TO DO: From the records below, output exactly the lines running from the line containing "Task: Switch to List view" through the line containing "Task: Click the green add application button", and no others.

[Dataset entries]
----
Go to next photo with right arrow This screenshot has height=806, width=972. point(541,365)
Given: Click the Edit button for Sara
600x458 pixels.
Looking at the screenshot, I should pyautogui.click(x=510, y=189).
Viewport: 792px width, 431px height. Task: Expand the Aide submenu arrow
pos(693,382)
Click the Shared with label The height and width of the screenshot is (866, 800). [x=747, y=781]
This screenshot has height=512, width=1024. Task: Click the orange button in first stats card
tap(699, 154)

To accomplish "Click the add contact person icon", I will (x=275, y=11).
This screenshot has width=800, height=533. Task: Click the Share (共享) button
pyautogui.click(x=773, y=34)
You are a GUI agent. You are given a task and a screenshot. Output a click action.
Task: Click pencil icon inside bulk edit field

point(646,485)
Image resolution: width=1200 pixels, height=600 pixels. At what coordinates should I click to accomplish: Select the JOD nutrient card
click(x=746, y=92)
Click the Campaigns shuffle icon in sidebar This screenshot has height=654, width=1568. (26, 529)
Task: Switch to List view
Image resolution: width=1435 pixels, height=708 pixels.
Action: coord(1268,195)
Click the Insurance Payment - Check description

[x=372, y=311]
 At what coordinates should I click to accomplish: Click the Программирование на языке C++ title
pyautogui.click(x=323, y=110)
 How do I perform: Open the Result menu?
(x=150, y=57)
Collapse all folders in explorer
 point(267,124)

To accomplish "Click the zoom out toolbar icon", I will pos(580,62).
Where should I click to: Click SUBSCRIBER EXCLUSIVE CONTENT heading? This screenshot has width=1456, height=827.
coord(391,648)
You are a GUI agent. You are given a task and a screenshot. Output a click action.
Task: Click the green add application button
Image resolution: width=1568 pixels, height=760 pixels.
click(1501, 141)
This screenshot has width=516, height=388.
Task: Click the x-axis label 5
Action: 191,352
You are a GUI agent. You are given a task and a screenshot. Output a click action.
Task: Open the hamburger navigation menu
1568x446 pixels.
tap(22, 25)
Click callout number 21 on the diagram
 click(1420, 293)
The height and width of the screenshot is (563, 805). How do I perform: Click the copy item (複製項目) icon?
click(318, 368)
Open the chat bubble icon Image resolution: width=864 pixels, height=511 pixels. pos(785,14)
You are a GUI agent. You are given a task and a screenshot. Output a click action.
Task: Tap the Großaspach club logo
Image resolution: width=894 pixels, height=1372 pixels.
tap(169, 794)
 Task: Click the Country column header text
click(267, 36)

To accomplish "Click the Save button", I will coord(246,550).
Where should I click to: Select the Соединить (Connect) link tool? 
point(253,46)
----
RESPONSE AREA:
Task: Switch to List view
Image resolution: width=1435 pixels, height=708 pixels.
Action: coord(1268,195)
Click the Insurance Payment - Check description

[x=372, y=311]
 At what coordinates should I click to accomplish: Click the Программирование на языке C++ title
pyautogui.click(x=323, y=110)
 How do I perform: Open the Result menu?
(x=150, y=57)
Collapse all folders in explorer
 point(267,124)

To accomplish "Click the zoom out toolbar icon", I will pos(580,62).
Where should I click to: Click SUBSCRIBER EXCLUSIVE CONTENT heading? This screenshot has width=1456, height=827.
coord(391,648)
You are a GUI agent. You are given a task and a screenshot. Output a click action.
Task: Click the green add application button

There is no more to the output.